THE TASK = Copy out every line of text in the listing below, word for word, and leave the pictures out.

DATA EXCERPTS =
+ + + + +

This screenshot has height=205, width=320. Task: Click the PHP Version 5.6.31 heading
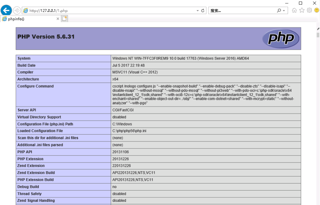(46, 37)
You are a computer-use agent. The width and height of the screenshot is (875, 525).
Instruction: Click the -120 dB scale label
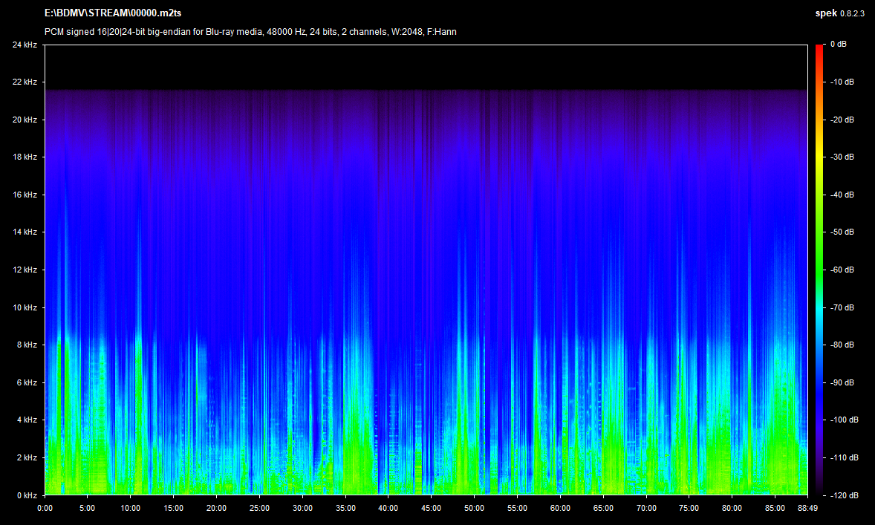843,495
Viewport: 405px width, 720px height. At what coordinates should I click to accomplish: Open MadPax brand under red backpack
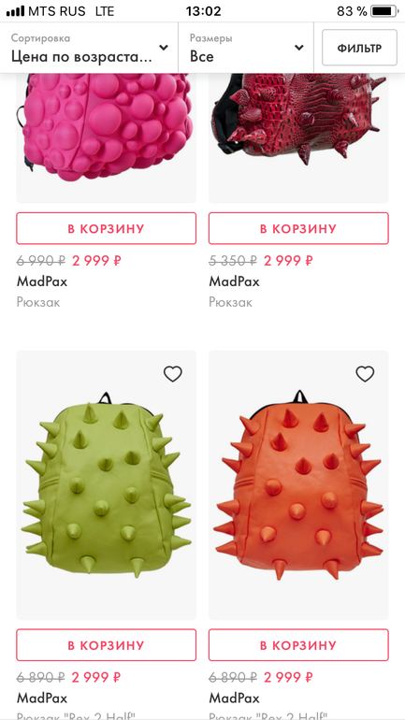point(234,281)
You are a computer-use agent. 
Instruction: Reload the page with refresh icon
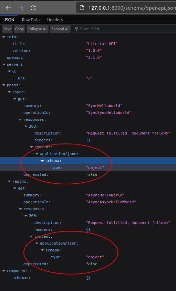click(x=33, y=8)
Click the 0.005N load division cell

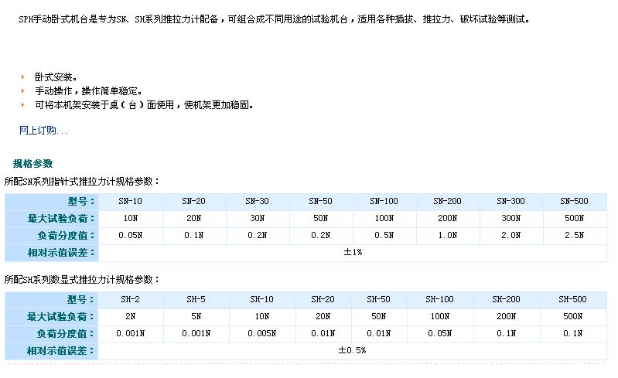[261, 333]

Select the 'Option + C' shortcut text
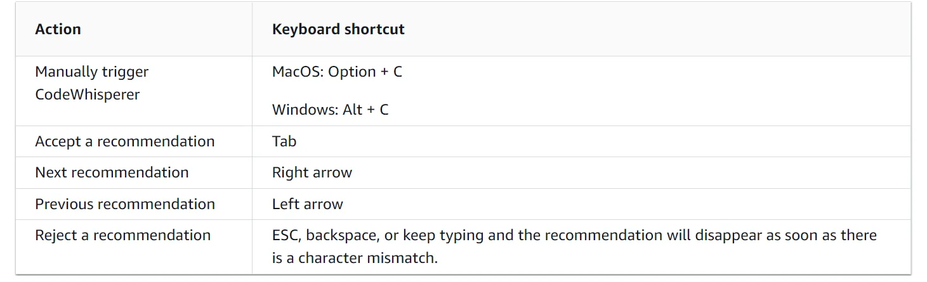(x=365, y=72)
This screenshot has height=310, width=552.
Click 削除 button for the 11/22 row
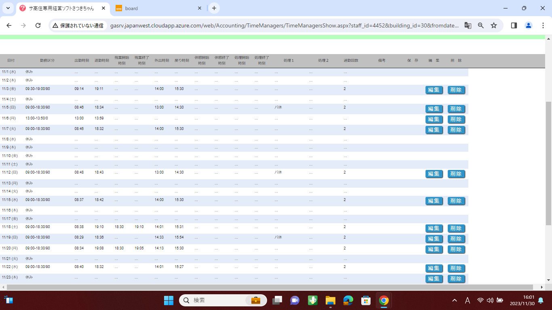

+ + + + +

RESULT OF THIS EXERCISE =
This screenshot has height=205, width=320. Task: Click the PHP Version 5.6.31 heading
(46, 37)
You are a computer-use agent. The width and height of the screenshot is (875, 525).
Instruction: Click the -120 dB scale label
843,495
Viewport: 405px width, 720px height. At what coordinates should I click to accomplish: Open MadPax brand under red backpack
point(234,281)
You are a computer-use agent. 
Instruction: Reload the page with refresh icon
click(x=33, y=8)
Click the 0.005N load division cell

[261, 333]

Select the 'Option + C' shortcut text
(x=365, y=72)
This screenshot has height=310, width=552.
Click 削除 button for the 11/22 row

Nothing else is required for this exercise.